# START OF EXTRACTED ENTRIES
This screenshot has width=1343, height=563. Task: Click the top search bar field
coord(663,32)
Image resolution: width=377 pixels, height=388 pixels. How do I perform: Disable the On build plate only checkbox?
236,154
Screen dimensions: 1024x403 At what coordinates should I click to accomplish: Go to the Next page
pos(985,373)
# END OF EXTRACTED ENTRIES
# START OF EXTRACTED ENTRIES
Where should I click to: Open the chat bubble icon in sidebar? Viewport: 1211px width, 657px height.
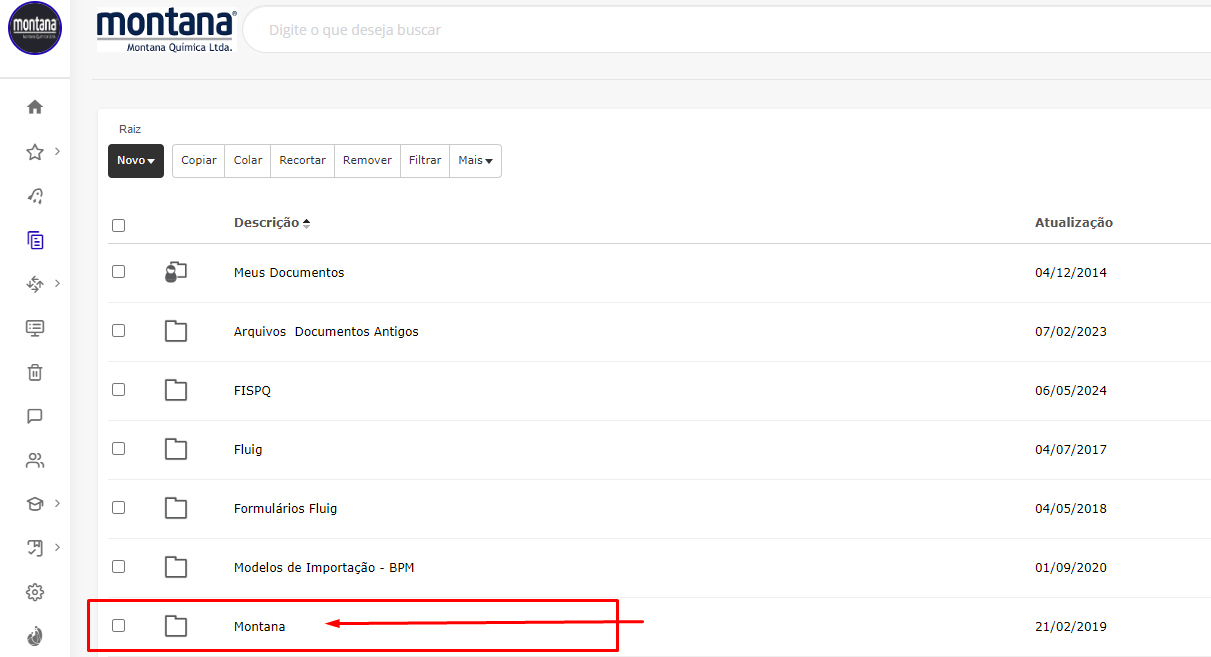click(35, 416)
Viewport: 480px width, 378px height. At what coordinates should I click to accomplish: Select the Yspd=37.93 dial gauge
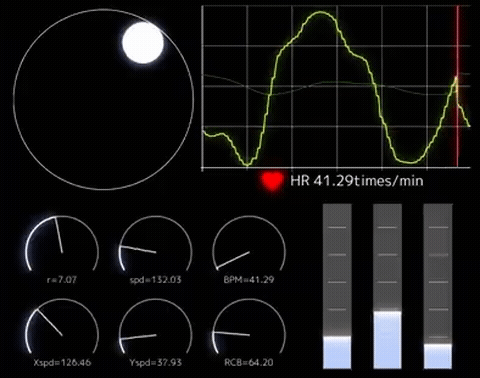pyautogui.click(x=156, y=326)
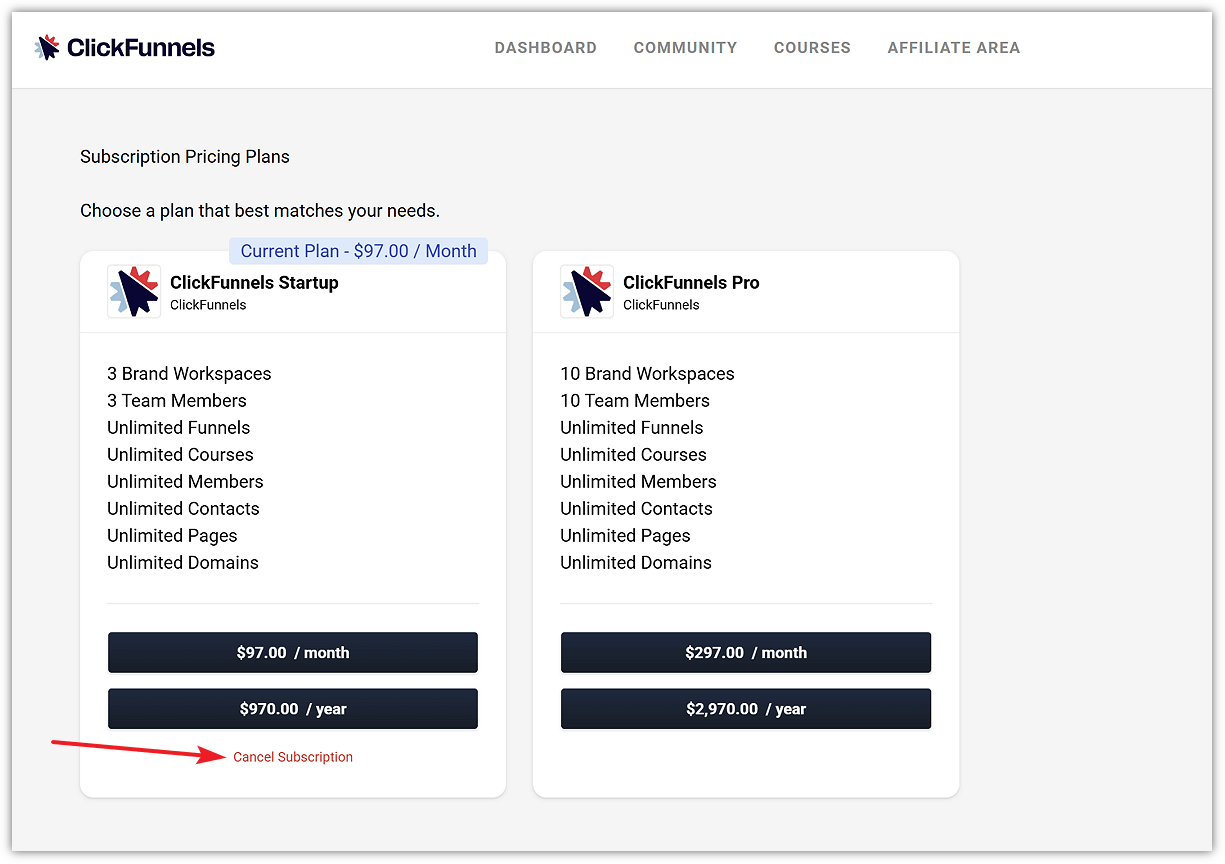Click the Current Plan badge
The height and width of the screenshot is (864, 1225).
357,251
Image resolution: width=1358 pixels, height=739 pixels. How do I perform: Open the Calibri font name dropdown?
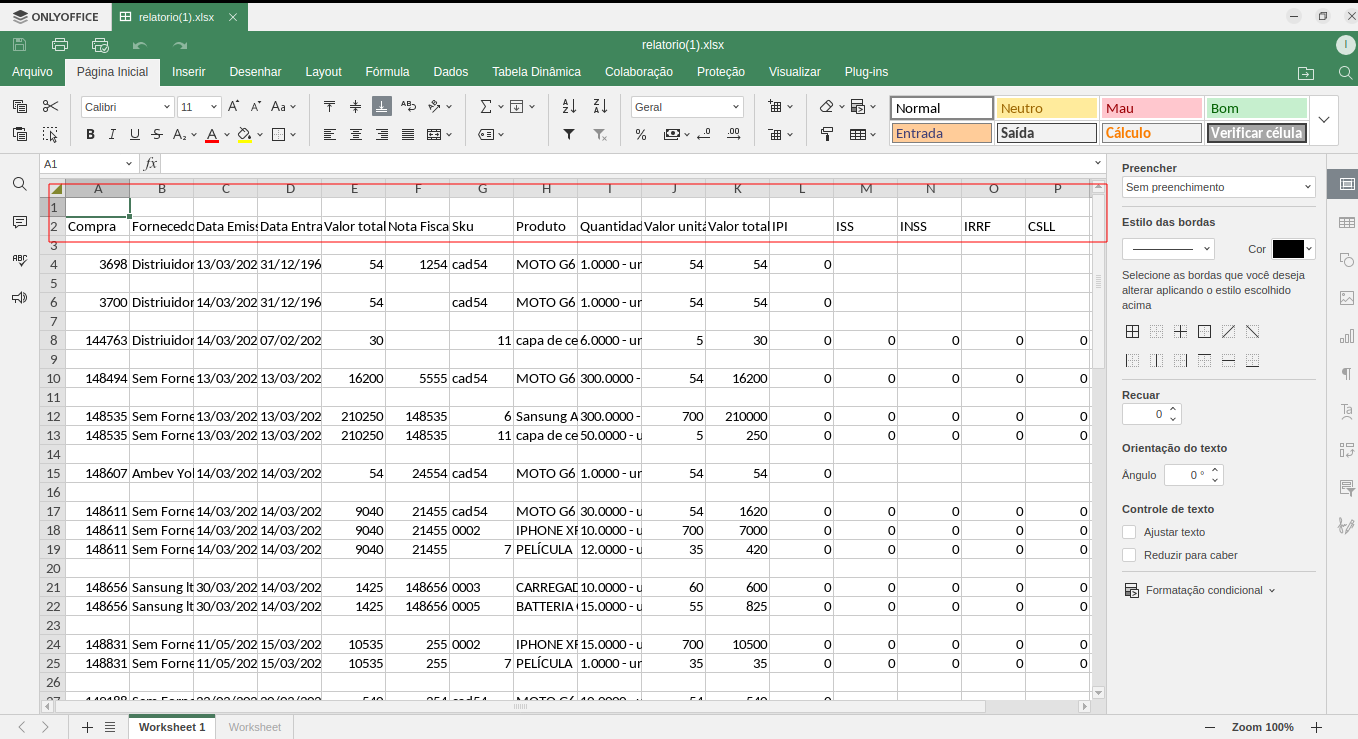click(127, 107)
# END OF EXTRACTED ENTRIES
# START OF EXTRACTED ENTRIES
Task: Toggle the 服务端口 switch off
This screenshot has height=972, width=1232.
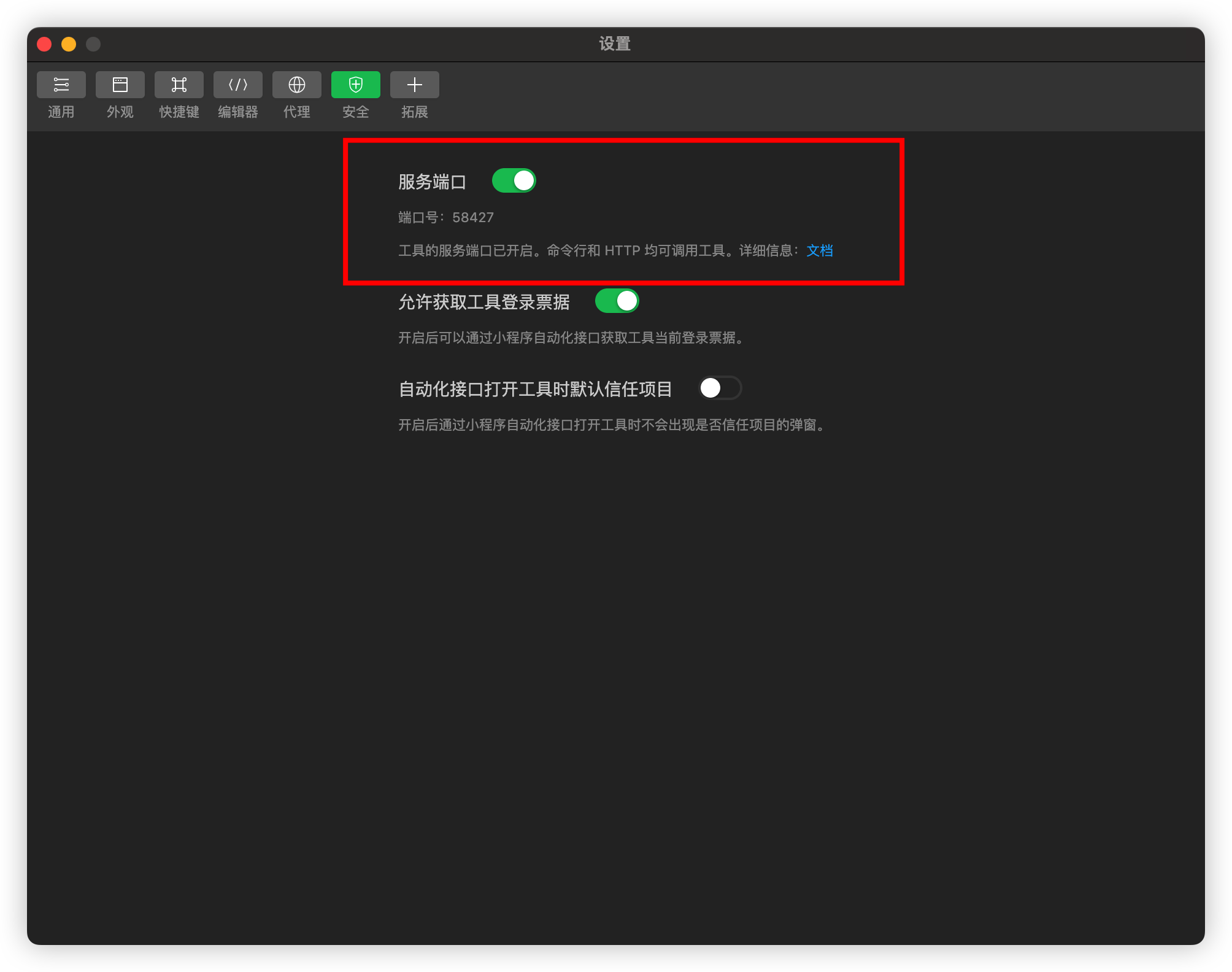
# END OF EXTRACTED ENTRIES
• [WRITTEN EXERCISE] Please repeat word for word the records from the line with "Image resolution: width=377" to the line with "pos(985,373)".

• [TASK ANSWER]
Image resolution: width=377 pixels, height=388 pixels. How do I perform: Disable the On build plate only checkbox?
236,154
Screen dimensions: 1024x403 At what coordinates should I click to accomplish: Go to the Next page
pos(985,373)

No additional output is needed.